What needs to be done: Transcribe the entries below without alteration.

*** Opening of Supplied records ***

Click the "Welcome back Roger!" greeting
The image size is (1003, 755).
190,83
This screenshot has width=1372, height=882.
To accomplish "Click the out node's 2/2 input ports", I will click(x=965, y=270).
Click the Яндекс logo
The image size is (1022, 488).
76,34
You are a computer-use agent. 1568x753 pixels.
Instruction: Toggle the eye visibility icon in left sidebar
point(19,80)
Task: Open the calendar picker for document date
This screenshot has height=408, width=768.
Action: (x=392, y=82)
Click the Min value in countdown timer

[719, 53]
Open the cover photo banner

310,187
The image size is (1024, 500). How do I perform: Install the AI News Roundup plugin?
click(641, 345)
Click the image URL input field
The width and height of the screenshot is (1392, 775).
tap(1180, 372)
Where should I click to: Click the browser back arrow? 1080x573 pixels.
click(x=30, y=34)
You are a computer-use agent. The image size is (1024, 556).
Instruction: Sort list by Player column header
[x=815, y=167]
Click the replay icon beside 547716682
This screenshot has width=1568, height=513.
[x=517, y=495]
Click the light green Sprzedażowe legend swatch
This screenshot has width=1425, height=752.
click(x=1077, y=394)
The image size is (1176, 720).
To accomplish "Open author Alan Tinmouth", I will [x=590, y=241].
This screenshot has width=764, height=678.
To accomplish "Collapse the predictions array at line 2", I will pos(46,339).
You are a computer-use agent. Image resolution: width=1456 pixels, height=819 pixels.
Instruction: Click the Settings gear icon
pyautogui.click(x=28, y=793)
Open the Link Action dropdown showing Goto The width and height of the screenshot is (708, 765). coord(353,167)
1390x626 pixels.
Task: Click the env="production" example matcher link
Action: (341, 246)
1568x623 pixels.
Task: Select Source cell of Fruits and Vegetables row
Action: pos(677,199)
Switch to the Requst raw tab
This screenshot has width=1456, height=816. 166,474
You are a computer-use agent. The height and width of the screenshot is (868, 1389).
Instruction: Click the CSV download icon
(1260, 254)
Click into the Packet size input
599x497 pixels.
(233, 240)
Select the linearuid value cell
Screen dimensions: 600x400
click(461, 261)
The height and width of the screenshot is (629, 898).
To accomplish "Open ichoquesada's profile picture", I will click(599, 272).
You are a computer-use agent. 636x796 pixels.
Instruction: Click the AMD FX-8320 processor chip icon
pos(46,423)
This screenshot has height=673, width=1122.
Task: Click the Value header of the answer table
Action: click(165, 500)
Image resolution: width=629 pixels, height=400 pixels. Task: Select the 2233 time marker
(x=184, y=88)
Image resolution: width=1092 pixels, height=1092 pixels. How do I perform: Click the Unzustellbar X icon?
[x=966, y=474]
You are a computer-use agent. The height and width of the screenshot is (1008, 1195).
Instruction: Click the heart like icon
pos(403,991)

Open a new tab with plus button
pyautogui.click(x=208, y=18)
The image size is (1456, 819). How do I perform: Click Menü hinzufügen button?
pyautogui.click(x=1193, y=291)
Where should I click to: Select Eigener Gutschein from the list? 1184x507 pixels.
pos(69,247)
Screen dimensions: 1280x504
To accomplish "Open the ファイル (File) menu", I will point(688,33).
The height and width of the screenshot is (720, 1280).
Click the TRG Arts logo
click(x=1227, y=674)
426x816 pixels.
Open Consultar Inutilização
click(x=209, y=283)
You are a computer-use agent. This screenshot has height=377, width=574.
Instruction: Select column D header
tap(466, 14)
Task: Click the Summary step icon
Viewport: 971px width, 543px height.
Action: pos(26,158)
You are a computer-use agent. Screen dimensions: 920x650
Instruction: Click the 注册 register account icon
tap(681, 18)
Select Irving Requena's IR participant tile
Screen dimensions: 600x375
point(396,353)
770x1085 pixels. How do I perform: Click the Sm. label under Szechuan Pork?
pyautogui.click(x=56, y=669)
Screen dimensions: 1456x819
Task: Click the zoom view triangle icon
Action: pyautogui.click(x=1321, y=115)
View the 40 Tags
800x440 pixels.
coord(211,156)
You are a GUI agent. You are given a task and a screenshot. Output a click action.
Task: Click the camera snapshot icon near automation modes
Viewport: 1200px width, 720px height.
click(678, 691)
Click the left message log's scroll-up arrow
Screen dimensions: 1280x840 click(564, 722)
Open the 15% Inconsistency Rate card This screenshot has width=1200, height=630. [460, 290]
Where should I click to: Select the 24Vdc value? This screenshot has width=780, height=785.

*** Close of Supplied records ***

Exercise solution:
Click the "Welcome back Roger!" greeting
The image size is (1003, 755).
190,83
This screenshot has width=1372, height=882.
To accomplish "Click the out node's 2/2 input ports", I will click(x=965, y=270).
Click the Яндекс logo
The image size is (1022, 488).
76,34
You are a computer-use agent. 1568x753 pixels.
Instruction: Toggle the eye visibility icon in left sidebar
point(19,80)
Task: Open the calendar picker for document date
This screenshot has height=408, width=768.
Action: (x=392, y=82)
Click the Min value in countdown timer

[719, 53]
Open the cover photo banner

310,187
The image size is (1024, 500). How do I perform: Install the AI News Roundup plugin?
click(641, 345)
Click the image URL input field
The width and height of the screenshot is (1392, 775).
tap(1180, 372)
Where should I click to: Click the browser back arrow? 1080x573 pixels.
click(x=30, y=34)
You are a computer-use agent. The image size is (1024, 556).
Instruction: Sort list by Player column header
[x=815, y=167]
Click the replay icon beside 547716682
This screenshot has width=1568, height=513.
[x=517, y=495]
Click the light green Sprzedażowe legend swatch
This screenshot has width=1425, height=752.
click(x=1077, y=394)
The image size is (1176, 720).
To accomplish "Open author Alan Tinmouth", I will [x=590, y=241].
This screenshot has width=764, height=678.
To accomplish "Collapse the predictions array at line 2", I will pos(46,339).
You are a computer-use agent. Image resolution: width=1456 pixels, height=819 pixels.
Instruction: Click the Settings gear icon
pyautogui.click(x=28, y=793)
Open the Link Action dropdown showing Goto The width and height of the screenshot is (708, 765). coord(353,167)
1390x626 pixels.
Task: Click the env="production" example matcher link
Action: (341, 246)
1568x623 pixels.
Task: Select Source cell of Fruits and Vegetables row
Action: pos(677,199)
Switch to the Requst raw tab
This screenshot has width=1456, height=816. 166,474
You are a computer-use agent. The height and width of the screenshot is (868, 1389).
Instruction: Click the CSV download icon
(1260, 254)
Click into the Packet size input
599x497 pixels.
(233, 240)
Select the linearuid value cell
Screen dimensions: 600x400
click(461, 261)
The height and width of the screenshot is (629, 898).
To accomplish "Open ichoquesada's profile picture", I will click(599, 272).
You are a computer-use agent. 636x796 pixels.
Instruction: Click the AMD FX-8320 processor chip icon
pos(46,423)
This screenshot has height=673, width=1122.
Task: Click the Value header of the answer table
Action: click(165, 500)
Image resolution: width=629 pixels, height=400 pixels. Task: Select the 2233 time marker
(x=184, y=88)
Image resolution: width=1092 pixels, height=1092 pixels. How do I perform: Click the Unzustellbar X icon?
[x=966, y=474]
You are a computer-use agent. The height and width of the screenshot is (1008, 1195).
Instruction: Click the heart like icon
pos(403,991)

Open a new tab with plus button
pyautogui.click(x=208, y=18)
The image size is (1456, 819). How do I perform: Click Menü hinzufügen button?
pyautogui.click(x=1193, y=291)
Where should I click to: Select Eigener Gutschein from the list? 1184x507 pixels.
pos(69,247)
Screen dimensions: 1280x504
To accomplish "Open the ファイル (File) menu", I will point(688,33).
The height and width of the screenshot is (720, 1280).
Click the TRG Arts logo
click(x=1227, y=674)
426x816 pixels.
Open Consultar Inutilização
click(x=209, y=283)
You are a computer-use agent. This screenshot has height=377, width=574.
Instruction: Select column D header
tap(466, 14)
Task: Click the Summary step icon
Viewport: 971px width, 543px height.
Action: pos(26,158)
You are a computer-use agent. Screen dimensions: 920x650
Instruction: Click the 注册 register account icon
tap(681, 18)
Select Irving Requena's IR participant tile
Screen dimensions: 600x375
point(396,353)
770x1085 pixels. How do I perform: Click the Sm. label under Szechuan Pork?
pyautogui.click(x=56, y=669)
Screen dimensions: 1456x819
Task: Click the zoom view triangle icon
Action: pyautogui.click(x=1321, y=115)
View the 40 Tags
800x440 pixels.
coord(211,156)
You are a GUI agent. You are given a task and a screenshot. Output a click action.
Task: Click the camera snapshot icon near automation modes
Viewport: 1200px width, 720px height.
click(678, 691)
Click the left message log's scroll-up arrow
Screen dimensions: 1280x840 click(564, 722)
Open the 15% Inconsistency Rate card This screenshot has width=1200, height=630. [460, 290]
Where should I click to: Select the 24Vdc value? This screenshot has width=780, height=785.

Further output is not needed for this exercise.